I think it’s up to me most days. A husband who travels during the week has quietly convinced me that the health, safety, order and happiness of our household is up to me and me alone. And it’s not only a lie, it’s pride. 

What’s crazy about confession is this: it’s the path to freedom, not the path to shame or low self esteem. Facing up my pride and asking the Father for forgiveness actually put me in my proper place; the one who depends on the vine. A branch. Unable to produce anything good if left to my own power or devices. 

Hearing about my tears this morning may have you feeling sorry for me, or wanting to convince me that I’m actually doing a great job. It might stir in you a desire to give me a pep talk, to tell me how strong I am, how able, how God has called me to this so he will equip me for it. 

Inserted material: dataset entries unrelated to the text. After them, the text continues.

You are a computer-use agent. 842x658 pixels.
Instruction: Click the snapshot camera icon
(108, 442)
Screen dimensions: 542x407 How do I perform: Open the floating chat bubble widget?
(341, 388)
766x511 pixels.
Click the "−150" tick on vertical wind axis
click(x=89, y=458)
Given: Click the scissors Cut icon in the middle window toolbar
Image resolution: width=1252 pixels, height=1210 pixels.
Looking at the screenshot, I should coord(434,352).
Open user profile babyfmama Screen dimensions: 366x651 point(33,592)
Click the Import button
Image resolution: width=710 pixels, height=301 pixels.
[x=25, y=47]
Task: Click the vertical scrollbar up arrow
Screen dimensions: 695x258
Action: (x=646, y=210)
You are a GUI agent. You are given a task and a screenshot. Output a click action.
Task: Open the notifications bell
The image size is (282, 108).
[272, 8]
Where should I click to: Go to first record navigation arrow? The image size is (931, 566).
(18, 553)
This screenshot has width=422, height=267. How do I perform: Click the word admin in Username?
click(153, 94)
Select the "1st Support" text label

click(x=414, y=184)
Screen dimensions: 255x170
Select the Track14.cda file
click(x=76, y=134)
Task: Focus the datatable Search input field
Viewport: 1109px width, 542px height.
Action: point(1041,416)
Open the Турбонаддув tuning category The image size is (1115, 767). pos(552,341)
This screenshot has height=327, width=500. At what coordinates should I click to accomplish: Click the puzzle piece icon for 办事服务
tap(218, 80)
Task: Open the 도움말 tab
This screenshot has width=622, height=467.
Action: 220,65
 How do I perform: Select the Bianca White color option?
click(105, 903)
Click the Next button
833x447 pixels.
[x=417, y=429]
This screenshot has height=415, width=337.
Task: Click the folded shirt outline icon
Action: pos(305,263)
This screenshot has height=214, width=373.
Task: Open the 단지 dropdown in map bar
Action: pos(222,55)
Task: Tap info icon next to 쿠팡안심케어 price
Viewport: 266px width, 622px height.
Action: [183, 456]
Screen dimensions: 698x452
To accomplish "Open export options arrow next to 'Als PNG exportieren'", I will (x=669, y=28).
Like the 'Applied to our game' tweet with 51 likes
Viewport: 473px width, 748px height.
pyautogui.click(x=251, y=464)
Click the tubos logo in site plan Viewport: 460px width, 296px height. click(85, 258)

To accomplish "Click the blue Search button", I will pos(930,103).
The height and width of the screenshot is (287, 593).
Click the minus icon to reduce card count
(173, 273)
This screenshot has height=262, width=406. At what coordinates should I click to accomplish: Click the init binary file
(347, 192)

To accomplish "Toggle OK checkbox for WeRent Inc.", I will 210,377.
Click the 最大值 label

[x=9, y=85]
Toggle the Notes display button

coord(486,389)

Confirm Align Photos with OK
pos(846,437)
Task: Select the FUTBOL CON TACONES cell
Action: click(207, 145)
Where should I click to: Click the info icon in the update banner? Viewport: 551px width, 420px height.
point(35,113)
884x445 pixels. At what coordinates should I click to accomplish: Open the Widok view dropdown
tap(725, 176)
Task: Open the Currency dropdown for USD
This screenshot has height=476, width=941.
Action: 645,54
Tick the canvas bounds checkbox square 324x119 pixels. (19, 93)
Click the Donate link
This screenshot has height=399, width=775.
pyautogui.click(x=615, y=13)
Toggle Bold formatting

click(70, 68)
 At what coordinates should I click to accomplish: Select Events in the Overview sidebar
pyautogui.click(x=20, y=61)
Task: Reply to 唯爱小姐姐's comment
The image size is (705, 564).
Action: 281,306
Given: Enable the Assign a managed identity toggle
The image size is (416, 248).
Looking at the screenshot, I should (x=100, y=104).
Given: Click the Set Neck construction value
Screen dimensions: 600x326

All of those statements mean well and are good, half-truths. 

But I’m here to declare this morning that what I need even more than a pep talk, even more than encouragement is to be desperate. Desperate for my God. To be low so he can be high, to be out of strength so he can be my power. I need to be a humble servant who looks to her King as the one who will guide, correct and handle. All of it. 

Bonus: Confessing pride has left me with a strange unfamiliar feeling…

Joy. 

Try it sometime. Admit where you’re trying to be God. Admit where you are white-knuckling for control. Admit where you believe it’s on you to hold the world together. Admit where you are convinced you know best. Admit where you might be expecting someone else to be God in your life. 

All of it is pride. And it’s okay. I’ve got a ton of it. Once befriended, pride can stop lurking around our hearts and heads like a silent assassin. Instead, pride gets to lay down. Again and again. So we can see clearly into the eyes of the God who is in fact in control, handling it all and knows more than we could ever know.

Pride comes before the fall. If it feels like you’re about to stumble, or you are already on your way down, take a cue from my body today. Beat pride to the punch. Fall yourself. To your knees. In confession. Asking the Lord to forgive, restore and free you up.

He’s so good at it and so glad to do it.